▶ _Enregistrements de données_
---+---

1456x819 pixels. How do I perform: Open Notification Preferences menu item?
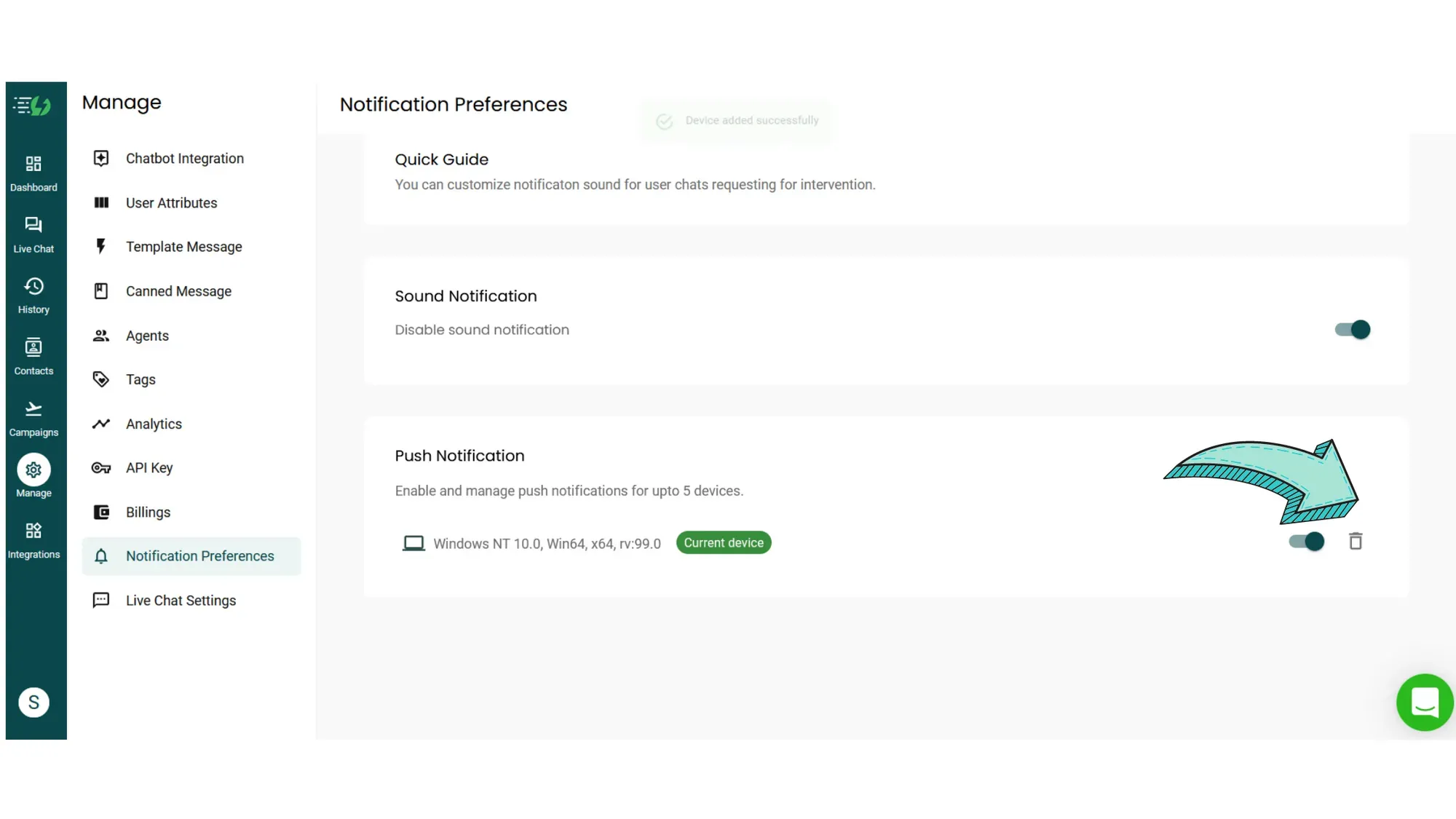tap(200, 555)
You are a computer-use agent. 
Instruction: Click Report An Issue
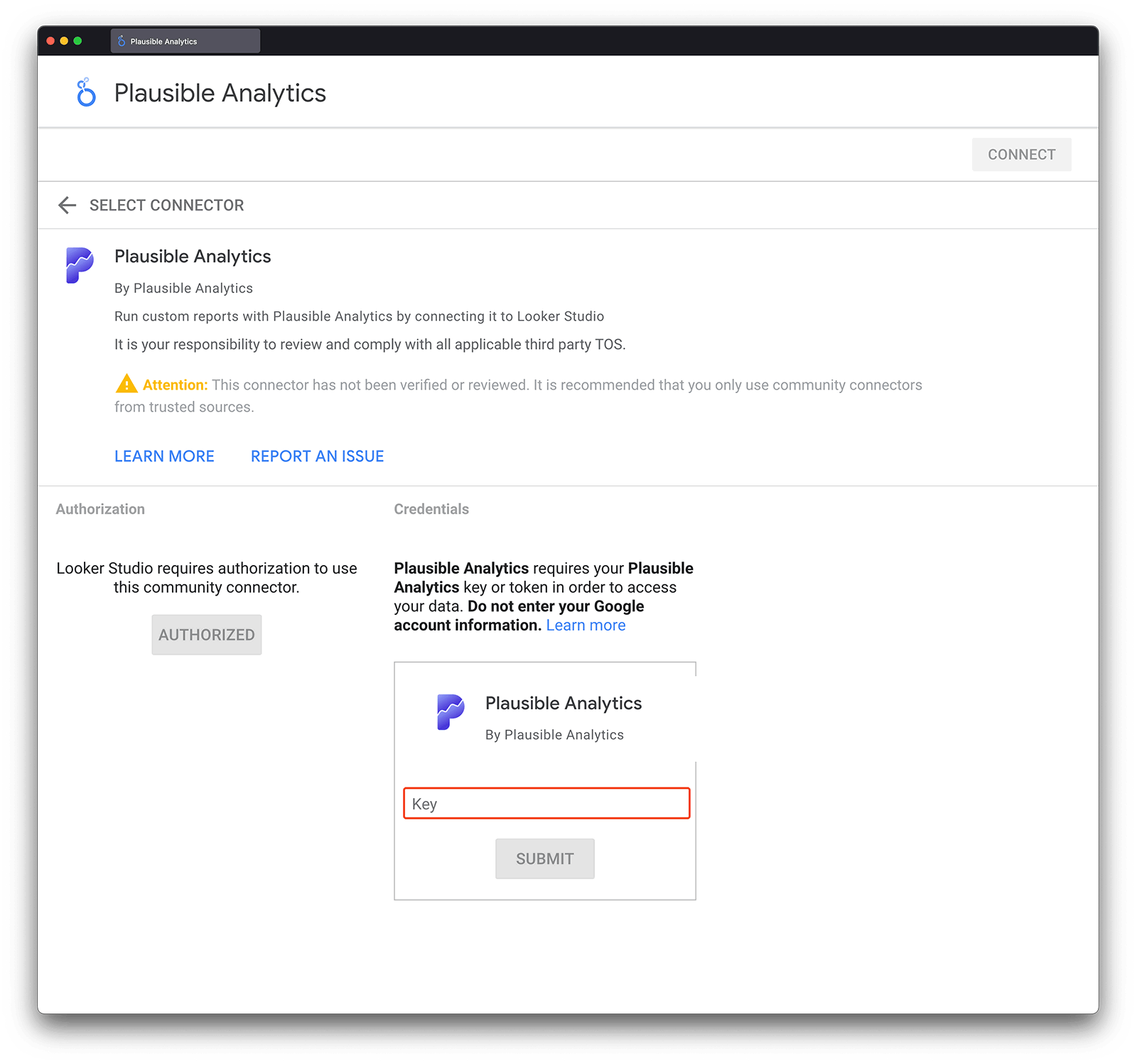click(317, 456)
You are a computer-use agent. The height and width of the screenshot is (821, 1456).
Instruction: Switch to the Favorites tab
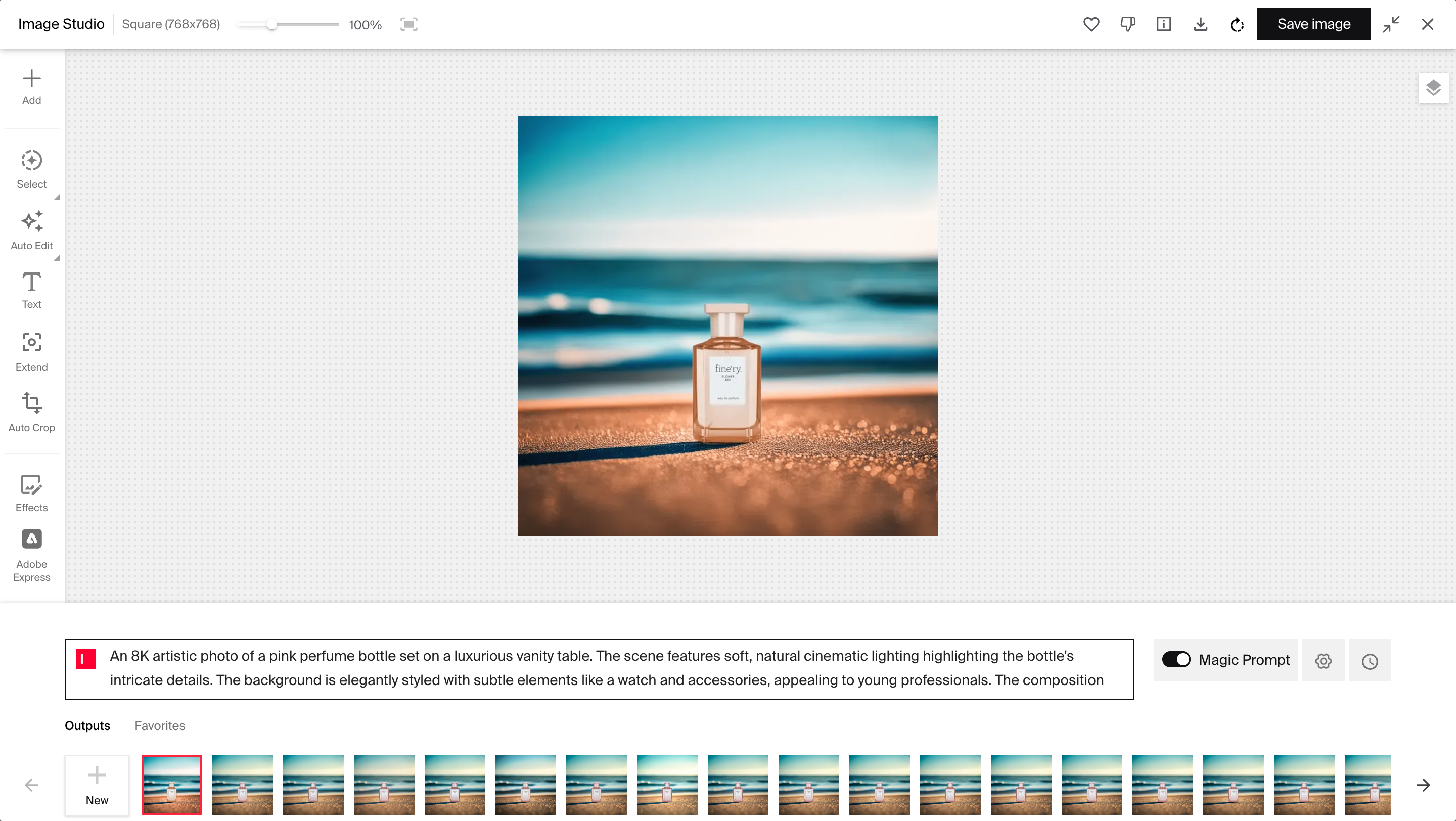point(159,725)
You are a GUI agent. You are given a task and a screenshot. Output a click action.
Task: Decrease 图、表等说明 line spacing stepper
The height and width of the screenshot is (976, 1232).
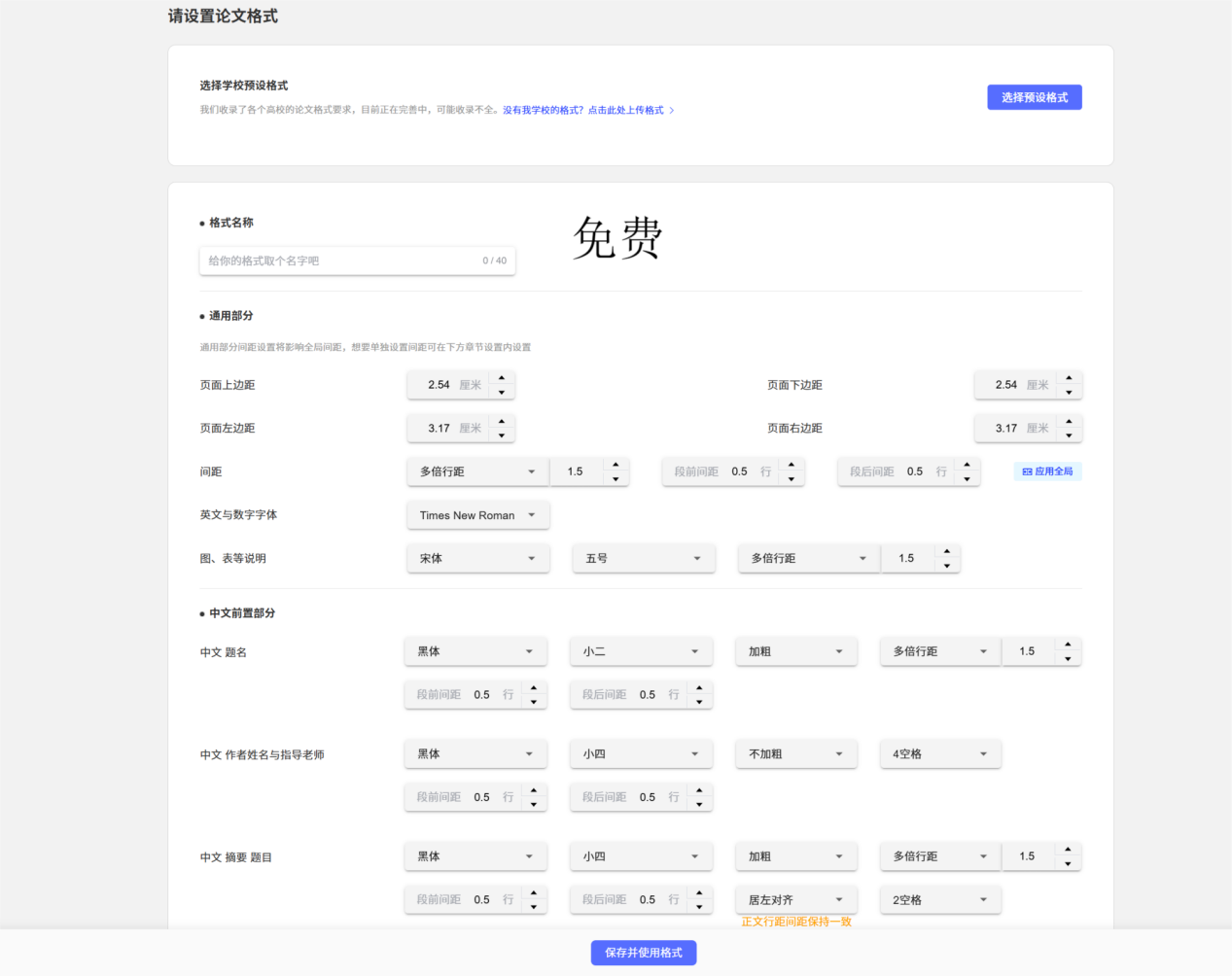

---+---

▶ _Consignes de travail_
Recopiez tous les enregistrements ci-dessus en changeant « agent » en « assistant » et laissez le reste intact. N'incluez pas les images dans votre réponse.

▶ _Corrigé_
1456x819 pixels. How do I perform: Open Notification Preferences menu item?
tap(200, 555)
You are a computer-use assistant. 
Instruction: Click Report An Issue
click(317, 456)
You are a computer-use assistant. The height and width of the screenshot is (821, 1456).
Instruction: Switch to the Favorites tab
point(159,725)
You are a GUI assistant. You are given a task and a screenshot. Output a click action.
Task: Decrease 图、表等说明 line spacing stepper
The height and width of the screenshot is (976, 1232).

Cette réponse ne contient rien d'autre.